Stap 8. (Optioneel) Voer de naam van VLAN in het veld VLAN-naam in.
Opmerking: In dit voorbeeld wordt van Financiën gebruik gemaakt.
Stap 9. Klik op Volgende.
Stap 10. Klik de boomstampoorten die u als niet-gelabelde leden van het VLAN wilt worden geconfigureerd. De boomstampoorten die niet in deze stap zijn geselecteerd worden gelabelde leden van het VLAN.
Opmerking: In dit voorbeeld worden GE1/1 tot GE1/4 en XG1/1 poorten geselecteerd.
Stap 1. Klik op Volgende.
Stap 12. Klik de poorten die u tot de VLAN-poorten wilt toegang hebben. Toegangspoorten worden primair gebruikt voor hosts en kunnen alleen verkeer voor één VLAN verwerken.

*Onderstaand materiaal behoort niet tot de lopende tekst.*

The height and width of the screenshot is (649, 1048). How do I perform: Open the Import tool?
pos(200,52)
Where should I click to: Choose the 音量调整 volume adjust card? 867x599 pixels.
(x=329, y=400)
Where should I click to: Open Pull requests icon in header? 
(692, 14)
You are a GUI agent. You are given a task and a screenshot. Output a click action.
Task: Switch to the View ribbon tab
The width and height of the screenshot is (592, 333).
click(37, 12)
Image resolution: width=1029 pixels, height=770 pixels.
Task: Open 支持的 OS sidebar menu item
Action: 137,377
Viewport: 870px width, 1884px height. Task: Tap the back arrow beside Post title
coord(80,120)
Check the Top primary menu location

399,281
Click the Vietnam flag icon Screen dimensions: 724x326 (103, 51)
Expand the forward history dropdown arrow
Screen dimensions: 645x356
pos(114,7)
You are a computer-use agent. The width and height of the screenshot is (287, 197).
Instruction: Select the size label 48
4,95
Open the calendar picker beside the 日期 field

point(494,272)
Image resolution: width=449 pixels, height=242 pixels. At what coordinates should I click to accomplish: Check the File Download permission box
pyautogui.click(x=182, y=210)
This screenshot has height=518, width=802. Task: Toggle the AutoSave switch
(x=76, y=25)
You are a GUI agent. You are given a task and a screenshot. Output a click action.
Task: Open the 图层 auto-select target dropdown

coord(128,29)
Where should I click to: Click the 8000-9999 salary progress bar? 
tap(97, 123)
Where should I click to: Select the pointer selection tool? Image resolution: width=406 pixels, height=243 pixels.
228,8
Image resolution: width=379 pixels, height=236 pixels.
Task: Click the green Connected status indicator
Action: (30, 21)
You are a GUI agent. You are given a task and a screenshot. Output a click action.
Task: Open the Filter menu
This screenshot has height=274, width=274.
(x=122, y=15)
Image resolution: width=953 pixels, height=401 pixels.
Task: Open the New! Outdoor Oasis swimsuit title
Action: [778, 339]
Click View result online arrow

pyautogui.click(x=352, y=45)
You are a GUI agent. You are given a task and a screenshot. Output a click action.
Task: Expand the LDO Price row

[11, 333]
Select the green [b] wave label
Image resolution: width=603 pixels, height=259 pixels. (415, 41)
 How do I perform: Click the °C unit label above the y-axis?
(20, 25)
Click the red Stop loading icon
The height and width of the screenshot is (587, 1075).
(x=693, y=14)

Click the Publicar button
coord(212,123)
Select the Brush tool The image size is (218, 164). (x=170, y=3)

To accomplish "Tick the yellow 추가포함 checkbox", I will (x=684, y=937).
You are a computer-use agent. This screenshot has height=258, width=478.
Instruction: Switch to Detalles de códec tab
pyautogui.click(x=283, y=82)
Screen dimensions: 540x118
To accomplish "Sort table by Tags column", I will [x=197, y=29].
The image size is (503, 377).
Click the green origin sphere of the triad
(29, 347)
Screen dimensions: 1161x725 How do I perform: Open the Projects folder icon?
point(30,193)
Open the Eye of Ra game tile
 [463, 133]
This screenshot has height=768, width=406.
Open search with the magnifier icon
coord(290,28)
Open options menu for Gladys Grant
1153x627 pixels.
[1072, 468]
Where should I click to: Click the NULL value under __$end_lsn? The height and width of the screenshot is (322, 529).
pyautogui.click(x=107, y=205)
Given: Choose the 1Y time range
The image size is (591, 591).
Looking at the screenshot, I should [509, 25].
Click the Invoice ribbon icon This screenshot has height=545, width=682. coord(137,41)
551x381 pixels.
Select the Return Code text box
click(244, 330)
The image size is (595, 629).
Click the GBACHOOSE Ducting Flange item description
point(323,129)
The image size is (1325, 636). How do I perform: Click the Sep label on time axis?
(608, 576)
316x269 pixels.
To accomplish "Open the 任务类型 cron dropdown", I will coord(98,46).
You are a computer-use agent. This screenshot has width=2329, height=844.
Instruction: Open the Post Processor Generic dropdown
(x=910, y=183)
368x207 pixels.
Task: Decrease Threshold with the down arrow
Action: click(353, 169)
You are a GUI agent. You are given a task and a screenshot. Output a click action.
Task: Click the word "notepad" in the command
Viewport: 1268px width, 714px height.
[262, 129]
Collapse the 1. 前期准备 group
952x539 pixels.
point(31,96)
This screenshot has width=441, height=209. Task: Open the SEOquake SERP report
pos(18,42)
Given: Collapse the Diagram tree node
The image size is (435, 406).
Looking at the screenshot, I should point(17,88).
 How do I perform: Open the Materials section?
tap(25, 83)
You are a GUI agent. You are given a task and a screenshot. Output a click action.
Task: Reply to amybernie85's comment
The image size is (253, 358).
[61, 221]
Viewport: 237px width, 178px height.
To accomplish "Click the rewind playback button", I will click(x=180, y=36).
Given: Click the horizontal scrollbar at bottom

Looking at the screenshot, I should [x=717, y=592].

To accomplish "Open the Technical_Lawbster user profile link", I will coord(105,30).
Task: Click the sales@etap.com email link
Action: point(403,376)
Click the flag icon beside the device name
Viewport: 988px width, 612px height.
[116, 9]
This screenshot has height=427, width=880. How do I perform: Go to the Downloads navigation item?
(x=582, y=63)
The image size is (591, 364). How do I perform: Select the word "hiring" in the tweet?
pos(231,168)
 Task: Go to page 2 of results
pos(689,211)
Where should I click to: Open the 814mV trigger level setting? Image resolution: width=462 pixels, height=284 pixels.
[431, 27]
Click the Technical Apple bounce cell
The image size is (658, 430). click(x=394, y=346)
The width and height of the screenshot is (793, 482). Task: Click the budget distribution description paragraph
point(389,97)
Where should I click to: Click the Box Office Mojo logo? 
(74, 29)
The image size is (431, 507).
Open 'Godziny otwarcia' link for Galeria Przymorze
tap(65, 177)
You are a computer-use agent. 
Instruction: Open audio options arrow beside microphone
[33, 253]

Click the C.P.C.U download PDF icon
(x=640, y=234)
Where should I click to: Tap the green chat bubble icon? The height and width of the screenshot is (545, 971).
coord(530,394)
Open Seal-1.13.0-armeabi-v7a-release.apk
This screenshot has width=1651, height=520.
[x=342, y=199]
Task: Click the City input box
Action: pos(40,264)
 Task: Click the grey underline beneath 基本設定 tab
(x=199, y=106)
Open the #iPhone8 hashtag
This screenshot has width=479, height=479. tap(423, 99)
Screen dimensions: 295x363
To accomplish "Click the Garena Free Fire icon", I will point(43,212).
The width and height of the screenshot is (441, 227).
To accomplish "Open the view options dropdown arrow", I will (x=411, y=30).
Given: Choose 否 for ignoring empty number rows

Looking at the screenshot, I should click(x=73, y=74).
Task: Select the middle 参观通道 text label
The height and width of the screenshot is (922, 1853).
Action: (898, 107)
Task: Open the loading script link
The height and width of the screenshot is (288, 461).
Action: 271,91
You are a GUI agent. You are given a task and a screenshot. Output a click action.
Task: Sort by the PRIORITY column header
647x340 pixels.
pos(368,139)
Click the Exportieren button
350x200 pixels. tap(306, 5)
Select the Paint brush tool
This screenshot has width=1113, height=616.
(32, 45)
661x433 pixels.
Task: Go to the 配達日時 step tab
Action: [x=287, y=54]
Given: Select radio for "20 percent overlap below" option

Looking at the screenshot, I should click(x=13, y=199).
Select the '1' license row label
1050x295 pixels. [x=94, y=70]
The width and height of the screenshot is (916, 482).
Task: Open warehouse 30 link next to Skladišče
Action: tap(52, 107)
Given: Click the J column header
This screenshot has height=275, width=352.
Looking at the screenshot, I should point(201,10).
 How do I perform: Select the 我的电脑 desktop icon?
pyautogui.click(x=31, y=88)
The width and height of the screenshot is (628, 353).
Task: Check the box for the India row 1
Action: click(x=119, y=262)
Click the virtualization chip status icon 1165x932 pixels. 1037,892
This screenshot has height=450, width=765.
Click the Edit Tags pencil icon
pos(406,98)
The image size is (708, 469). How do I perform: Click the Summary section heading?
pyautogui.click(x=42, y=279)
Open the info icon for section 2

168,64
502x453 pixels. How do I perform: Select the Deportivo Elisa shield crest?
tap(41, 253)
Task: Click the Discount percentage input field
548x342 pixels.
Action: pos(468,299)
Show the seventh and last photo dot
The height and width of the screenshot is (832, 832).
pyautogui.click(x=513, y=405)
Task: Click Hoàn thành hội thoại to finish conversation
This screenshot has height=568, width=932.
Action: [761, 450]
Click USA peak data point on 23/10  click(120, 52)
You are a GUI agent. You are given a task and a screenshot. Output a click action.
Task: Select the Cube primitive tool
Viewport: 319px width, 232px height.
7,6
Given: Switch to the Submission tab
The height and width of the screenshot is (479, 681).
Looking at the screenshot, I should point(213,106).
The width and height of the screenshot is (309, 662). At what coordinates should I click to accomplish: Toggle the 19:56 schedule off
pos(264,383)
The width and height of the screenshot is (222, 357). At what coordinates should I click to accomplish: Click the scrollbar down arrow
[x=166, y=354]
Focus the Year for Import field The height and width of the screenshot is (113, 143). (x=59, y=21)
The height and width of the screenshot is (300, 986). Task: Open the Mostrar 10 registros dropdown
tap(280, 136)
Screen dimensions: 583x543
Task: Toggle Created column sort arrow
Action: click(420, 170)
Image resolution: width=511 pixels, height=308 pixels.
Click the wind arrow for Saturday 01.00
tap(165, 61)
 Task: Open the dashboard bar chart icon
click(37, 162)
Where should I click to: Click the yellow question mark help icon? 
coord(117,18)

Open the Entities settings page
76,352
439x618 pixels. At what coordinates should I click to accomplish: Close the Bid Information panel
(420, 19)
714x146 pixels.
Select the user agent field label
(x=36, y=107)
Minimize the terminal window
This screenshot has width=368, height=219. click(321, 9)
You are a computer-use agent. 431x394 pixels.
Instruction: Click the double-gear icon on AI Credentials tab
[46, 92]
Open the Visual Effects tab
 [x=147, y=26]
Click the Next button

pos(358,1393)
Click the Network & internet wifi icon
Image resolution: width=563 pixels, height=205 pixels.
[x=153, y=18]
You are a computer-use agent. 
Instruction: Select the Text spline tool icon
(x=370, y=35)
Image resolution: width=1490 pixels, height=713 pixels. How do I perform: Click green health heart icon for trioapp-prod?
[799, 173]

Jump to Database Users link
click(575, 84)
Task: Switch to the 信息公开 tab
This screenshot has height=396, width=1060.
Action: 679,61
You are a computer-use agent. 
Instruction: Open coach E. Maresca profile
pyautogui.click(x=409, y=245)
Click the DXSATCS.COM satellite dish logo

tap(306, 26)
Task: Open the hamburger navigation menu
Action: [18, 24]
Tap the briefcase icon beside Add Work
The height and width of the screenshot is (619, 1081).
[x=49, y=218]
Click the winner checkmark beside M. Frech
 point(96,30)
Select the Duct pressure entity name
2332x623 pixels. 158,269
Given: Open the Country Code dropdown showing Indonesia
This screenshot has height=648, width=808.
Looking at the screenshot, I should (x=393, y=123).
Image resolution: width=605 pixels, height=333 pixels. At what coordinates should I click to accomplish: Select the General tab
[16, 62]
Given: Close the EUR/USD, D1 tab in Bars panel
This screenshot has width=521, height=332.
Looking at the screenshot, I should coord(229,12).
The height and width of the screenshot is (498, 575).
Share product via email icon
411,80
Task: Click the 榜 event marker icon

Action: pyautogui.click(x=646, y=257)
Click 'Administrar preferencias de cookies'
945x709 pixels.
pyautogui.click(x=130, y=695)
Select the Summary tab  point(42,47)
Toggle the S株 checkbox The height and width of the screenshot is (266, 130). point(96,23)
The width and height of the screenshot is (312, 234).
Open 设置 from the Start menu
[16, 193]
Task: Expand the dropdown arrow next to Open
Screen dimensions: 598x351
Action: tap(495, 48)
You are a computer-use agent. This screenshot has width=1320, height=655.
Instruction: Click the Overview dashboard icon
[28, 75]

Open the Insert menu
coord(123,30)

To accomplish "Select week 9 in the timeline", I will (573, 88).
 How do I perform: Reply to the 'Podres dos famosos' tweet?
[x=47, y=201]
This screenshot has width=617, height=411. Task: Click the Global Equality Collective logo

Opmerking: In dit voorbeeld worden GE1/7 tot GE1/12 en GE1/31 tot GE1/36 poorten geselecteerd.
Stap 13. Klik op Volgende.
Stap 14. Controleer de ingestelde instellingen en klik vervolgens op Toepassen.
Stap 15. Klik op Voltooien om de configuratie te voltooien.
Stap 16. (Optioneel) Om een ander VLAN te configureren klikt u op de hier link.
Stap 17. (Optioneel) Klik op Opslaan om instellingen in het opstartconfiguratiebestand op te slaan.
U hebt nu de VLAN-instellingen van uw switch ingesteld via de VLAN-configuratieswizard.